En el pueblo de San Javier, ya no queda ninguno de los Ávila, todos ya se han ido, algunos han emprendido el viaje sin retorno, otros han cambiado de residencia, solo quedan las casas, las fincas, los objetos y las estrechas calles que serpentean entre promontorios y lomas, mudos testigos de un pasado grandioso que también se fue. En los años ochenta, el pueblo de San Javier sirvió de locación para rodar la película, La tuba de Goyo Trejo, el famoso instrumento que le dio lustre y brío a la orquesta de Goyo, queda abollada e inservible al volcar el carromato que transportaba a los músicos en una pronunciada bajada por las irregulares calles del pueblo, sin tuba no hay tocada dijo Goyo, así es que Chindo, el herrero del pueblo trabajó toda la noche hasta que dejó rectos los tres metros enrollados de la tuba, esta se conserva en las oficinas del ayuntamiento, también pudimos ver la finca donde don Roberto Ávila tenía su tienda el cual sirvió de locación al comercio que en la película es llamado la Quietecita, además de la legendaria casona, ahora convertida en museo.

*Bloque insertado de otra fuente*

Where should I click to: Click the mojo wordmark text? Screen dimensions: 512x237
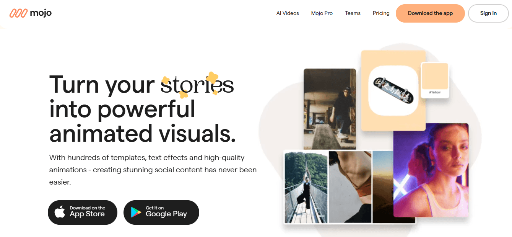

De regreso intentamos desviarnos al pueblo de Suaqui Grande siguiendo las huellas de los ancestros, pero el viaje no se concretó, queda pendiente otra salida a ver si en esta ocasión corremos con más suerte y obtenemos más información. Gracias al buen amigo, Fernando Huerta por acompañarnos en esta aventura, proporcionar el vehículo y conducirlo hasta estos pueblos. Esperamos muy pronto realizar otros viajes.